Hundreds of bystanders, including many children, watched a 20-year-old mother accused of witchcraft be stripped and tortured, then burned alive in a Papua New Guinea town.
Kepari Leniata was accused of sorcery by relatives of a 6-year-old boy who died in the hospital the day before.
More than 50 men participated, torturing her with a hot iron rod, binding her, and dousing her in gasoline before setting her ablaze with a pile of car tires and trash in the Western Highlands provincial capital of Mount Hagen, national police spokesman Dominic Kakas said.

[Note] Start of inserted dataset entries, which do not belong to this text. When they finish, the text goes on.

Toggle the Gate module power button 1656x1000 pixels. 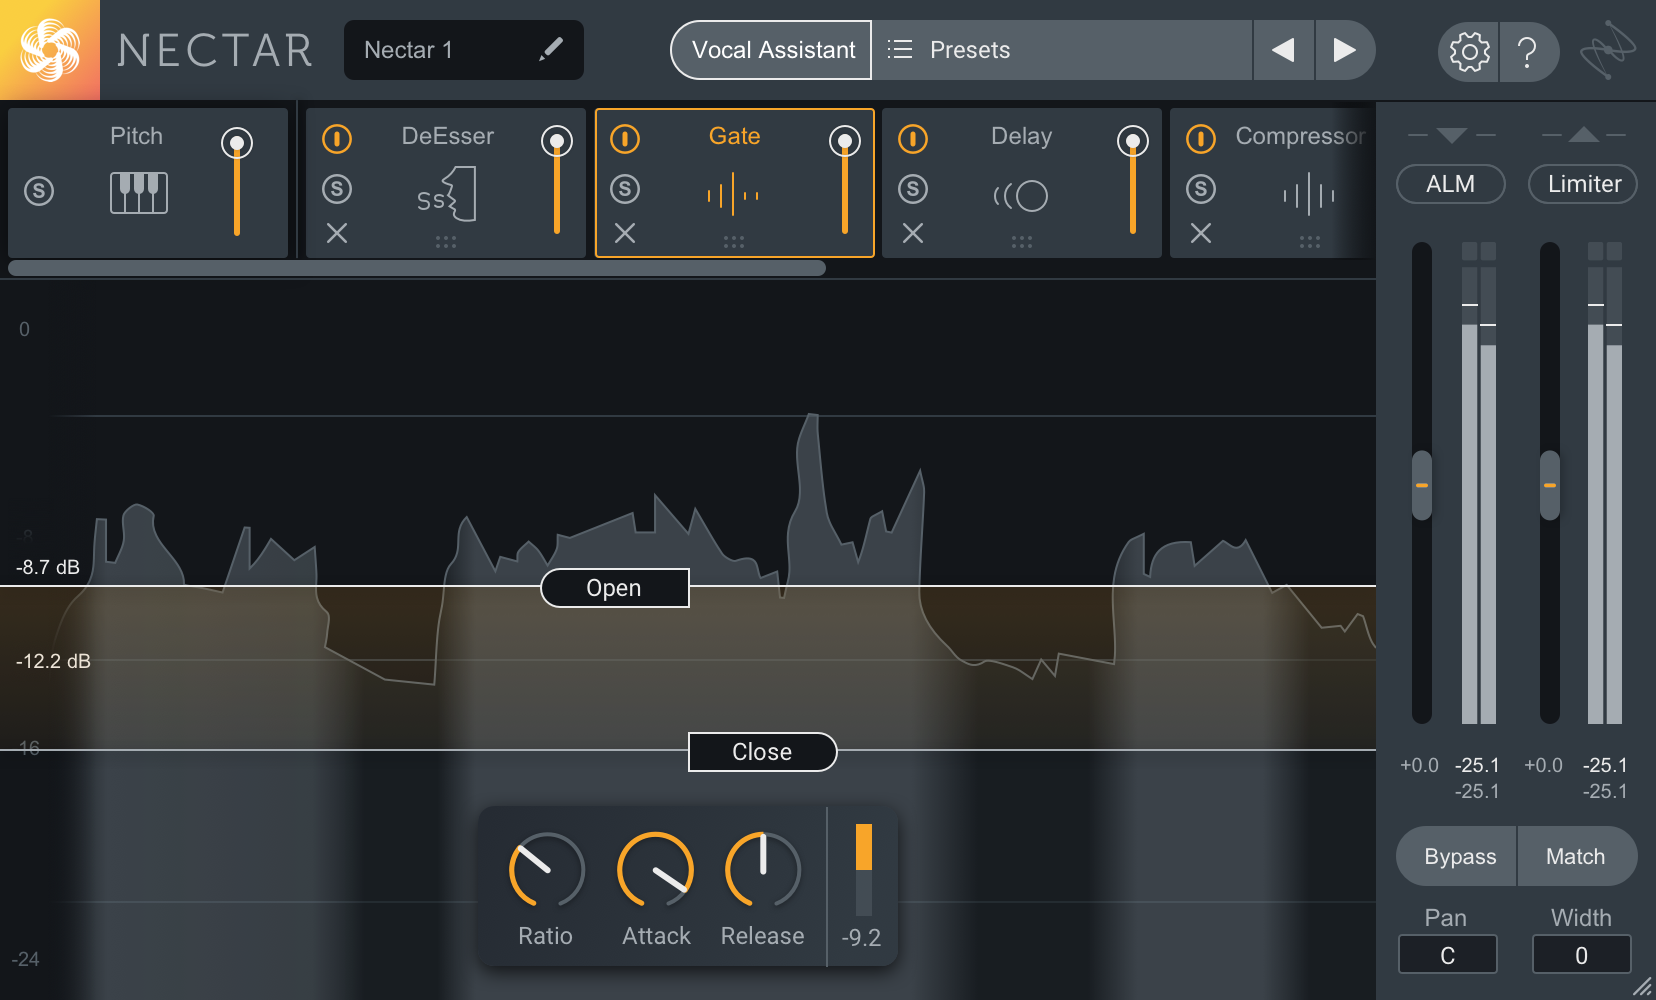point(625,138)
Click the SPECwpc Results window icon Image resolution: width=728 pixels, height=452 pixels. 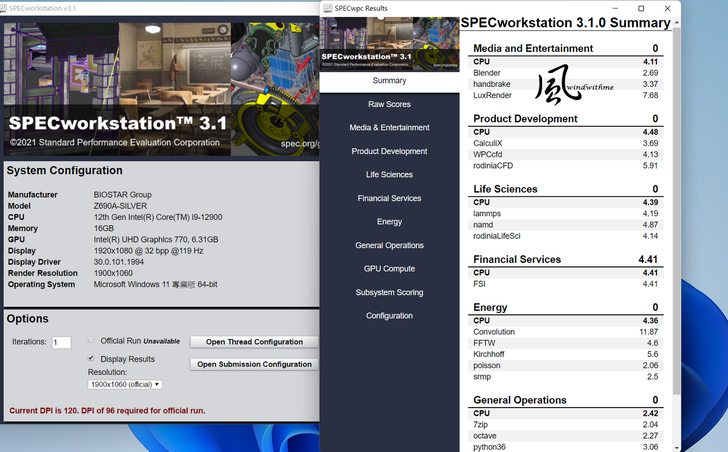pos(327,8)
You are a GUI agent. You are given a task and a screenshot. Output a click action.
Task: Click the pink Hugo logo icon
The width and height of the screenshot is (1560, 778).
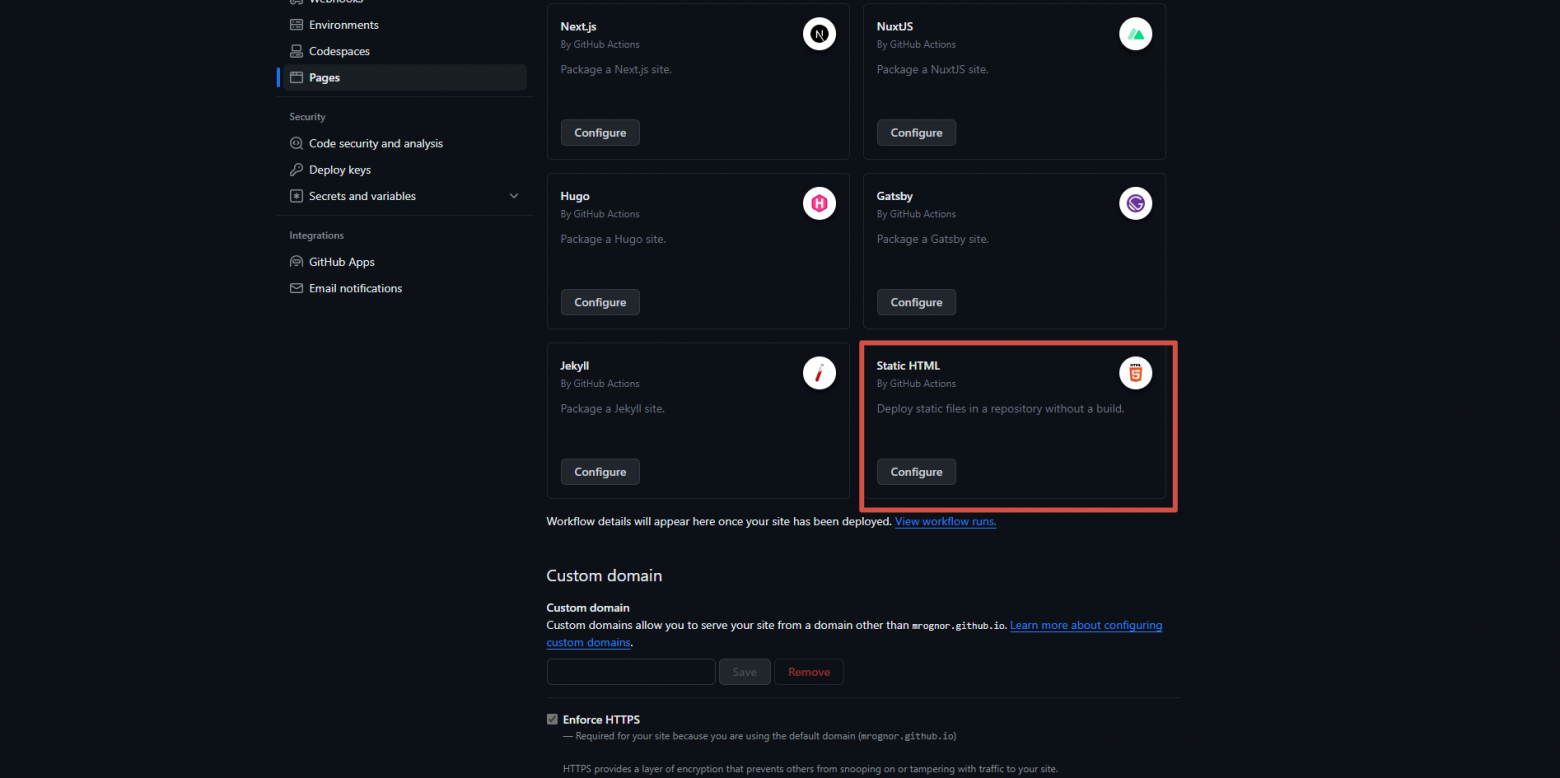[x=819, y=204]
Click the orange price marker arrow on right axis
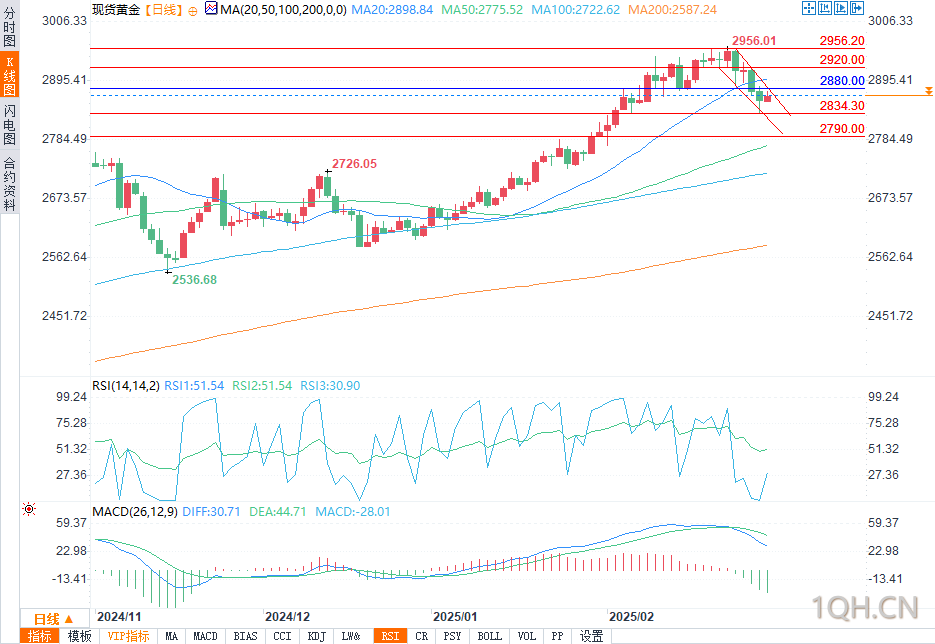 tap(928, 91)
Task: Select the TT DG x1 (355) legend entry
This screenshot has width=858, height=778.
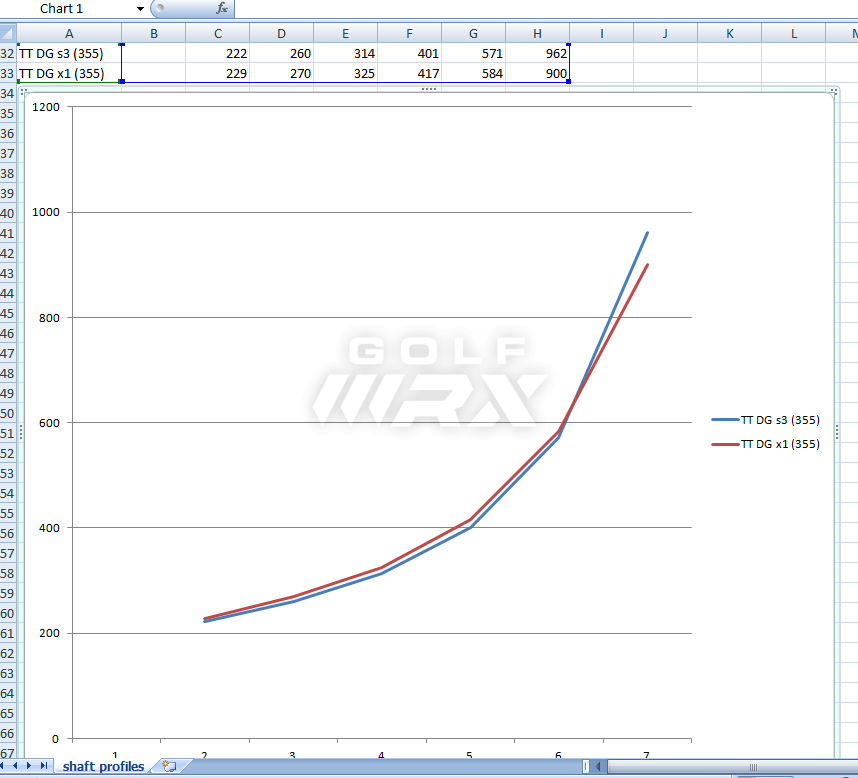Action: (781, 444)
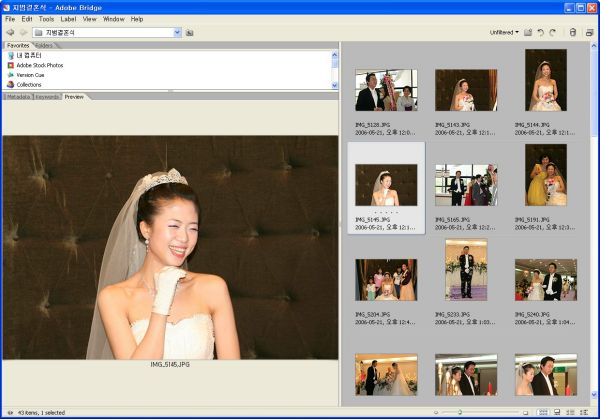Rotate the image 90° clockwise
Viewport: 600px width, 419px height.
pyautogui.click(x=552, y=32)
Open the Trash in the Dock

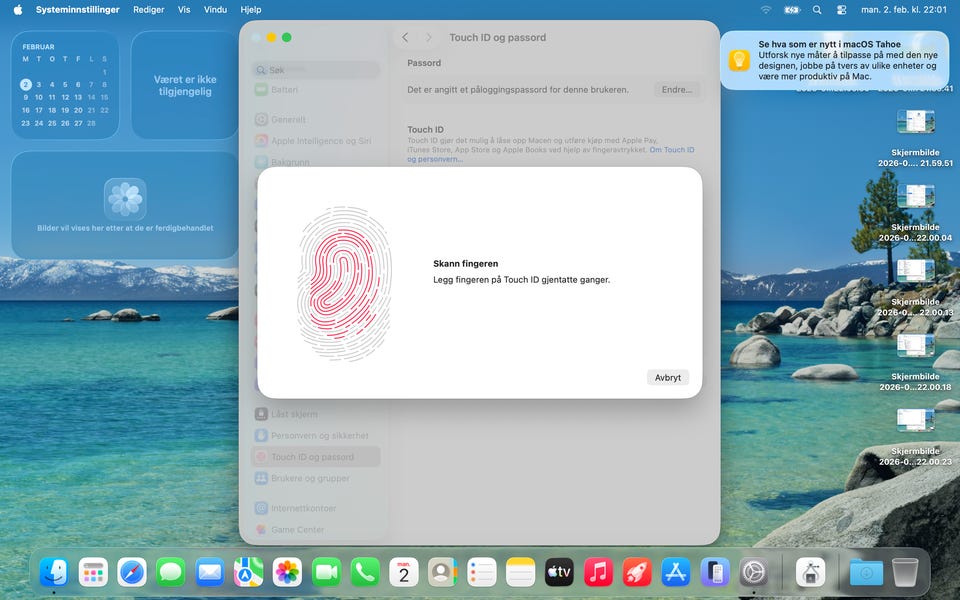(x=904, y=572)
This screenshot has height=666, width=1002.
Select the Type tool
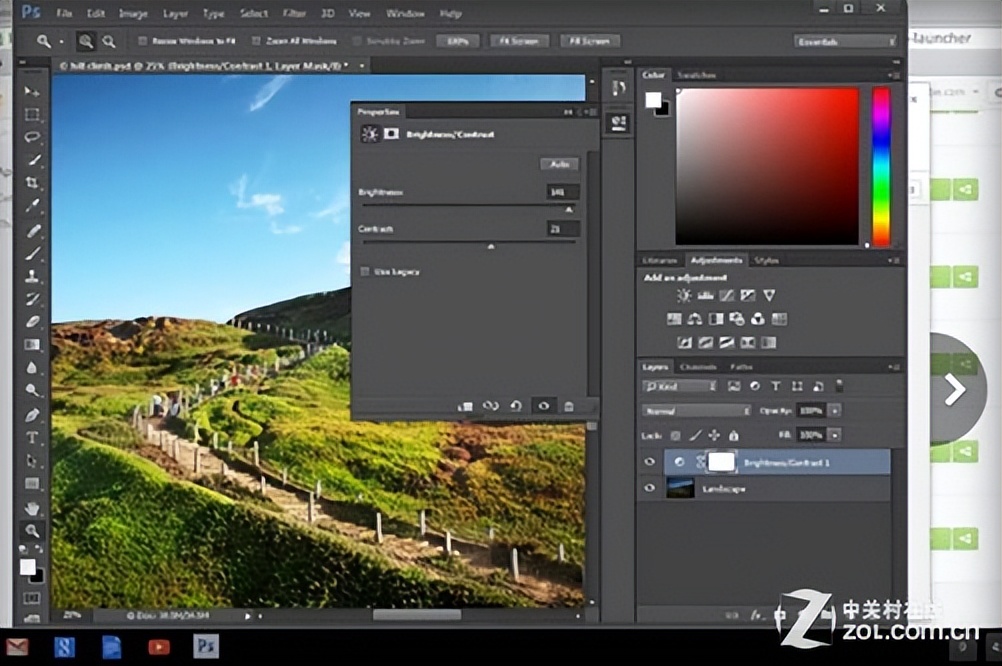[x=30, y=438]
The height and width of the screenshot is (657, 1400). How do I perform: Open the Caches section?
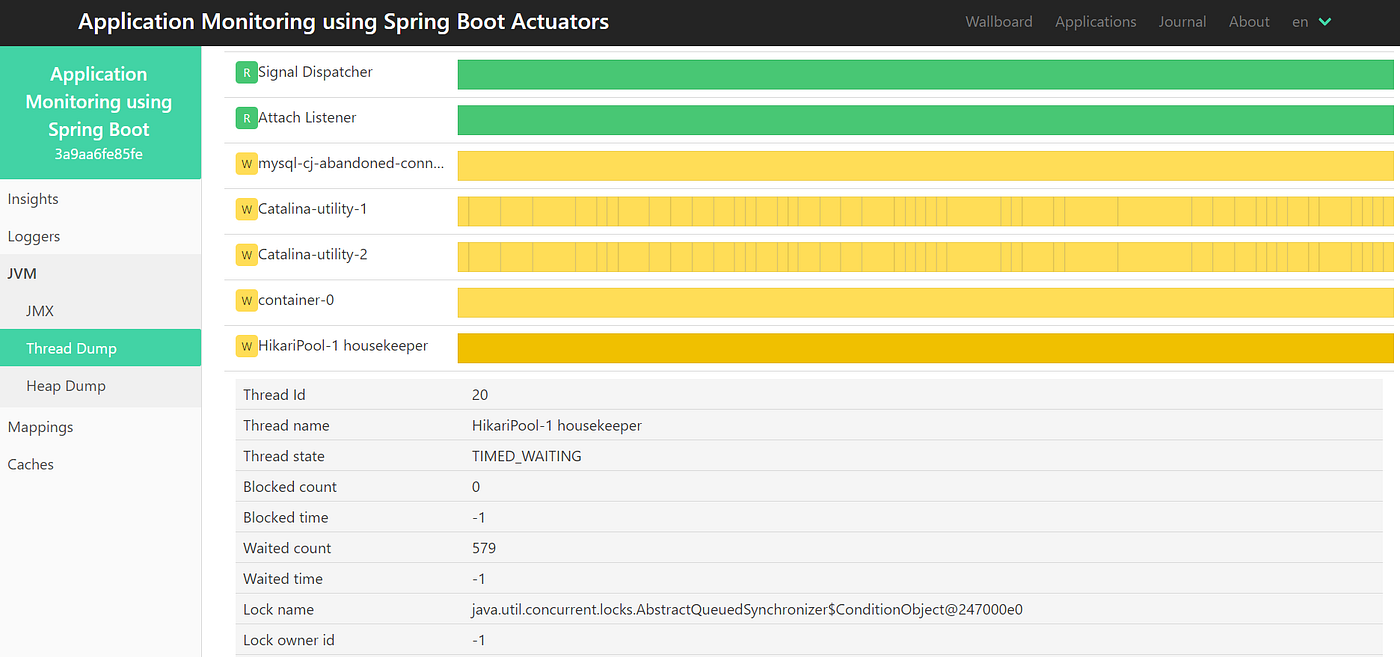point(30,464)
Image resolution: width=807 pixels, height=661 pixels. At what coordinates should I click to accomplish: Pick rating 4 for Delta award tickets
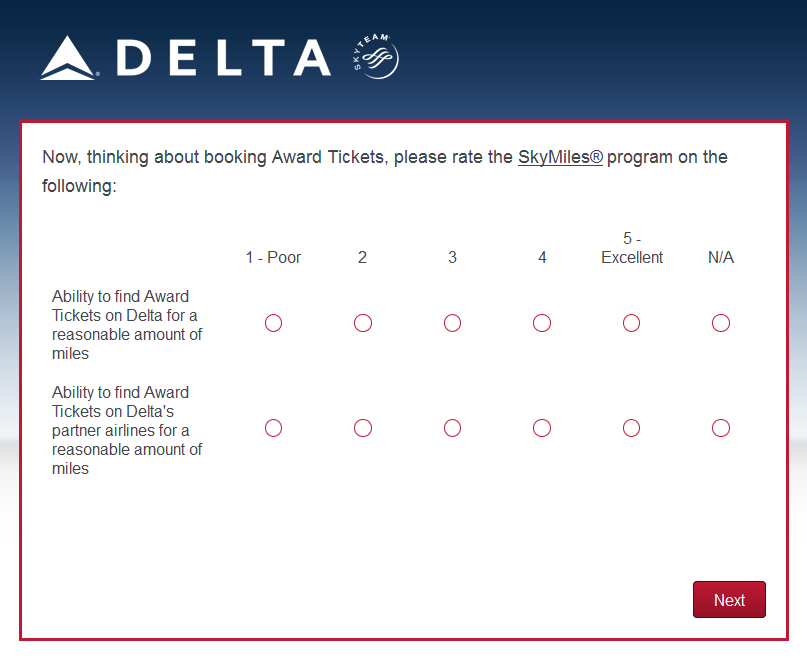point(542,323)
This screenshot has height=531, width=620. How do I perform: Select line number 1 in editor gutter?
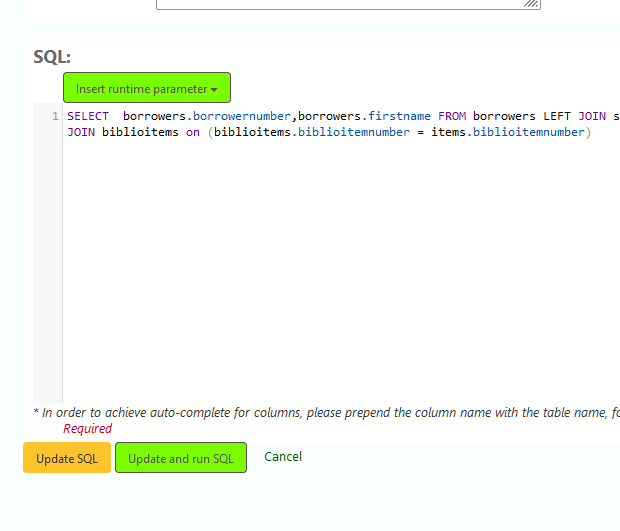[54, 117]
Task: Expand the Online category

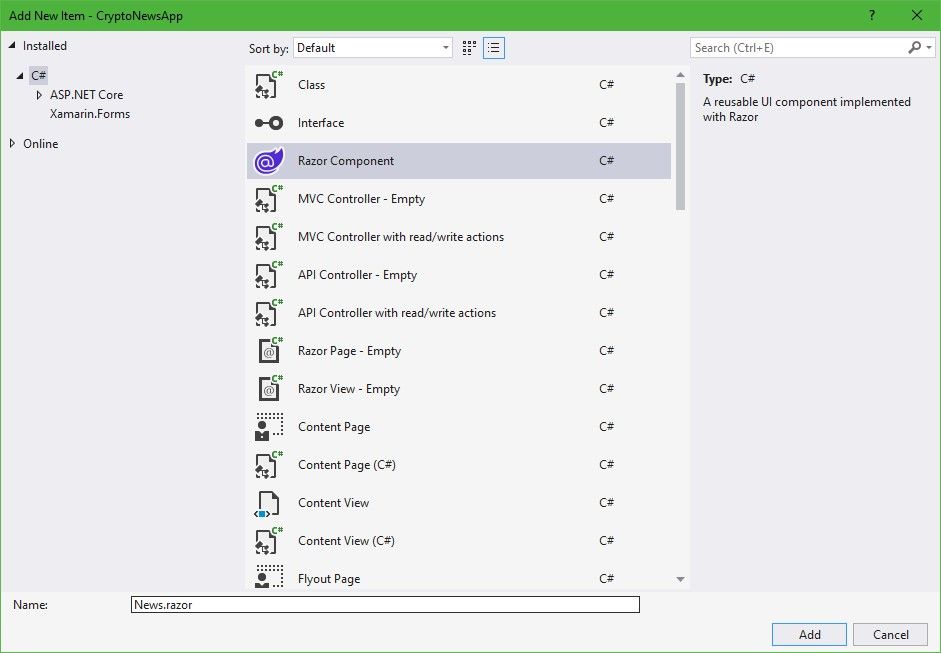Action: pyautogui.click(x=12, y=144)
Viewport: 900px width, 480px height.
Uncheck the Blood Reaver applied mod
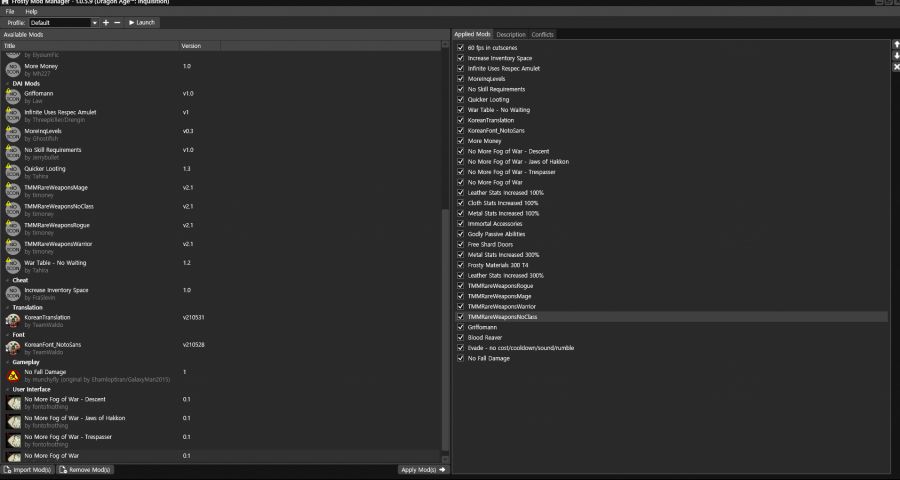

In rural Papua New Guinea, a poor tribal nation of seven million, witchcraft is often blamed for unexplained misfortunes. Retaliations have become increasingly violent in recent years.
Though the country's prime minister, police, and diplomats condemned the killing on Friday, photos depicting the grisly event were plastered across the front pages of the country's biggest circulating newspapers,
Fox News reported, making it one of the highest-profile sorcery-related murders in the country.
No one was arrested in the organized killing, said Deputy Police Commissioner Simon Kauba and he criticized Mount Hagen investigators for their inability to make a single arrest.
"The incident happened in broad daylight in front of hundreds of eyewitnesses and yet we haven't picked up any suspects yet. I am very, very curious about that," Kakas said.
Kakas said Leniata's husband is the "prime suspect," but he can't be found. He said he didn't not know if there was a relationship between the husband and the dead boy's family.
Prime Minister Pete O'Neill said he had instructed police to use all available manpower to bring the killers to justice.
The U.S. Embassy in the national capital Port Moresby issued a statement calling for a sustained international partnership to enhance anti-gender-based violence laws throughout the Pacific.
In other sorcery-related killings, police arrested 29 people in July last year for allegedly taking part in a cannibal cult in the country's jungle, according to Sky News. They were charged with the murders of seven suspected witch doctors.
Police claim they ate victims' brains raw and made soup of their penises to attain supernatural powers.
Murder is punishable by death by hanging in the country, but no one has been hanged since it gained independence in 1975.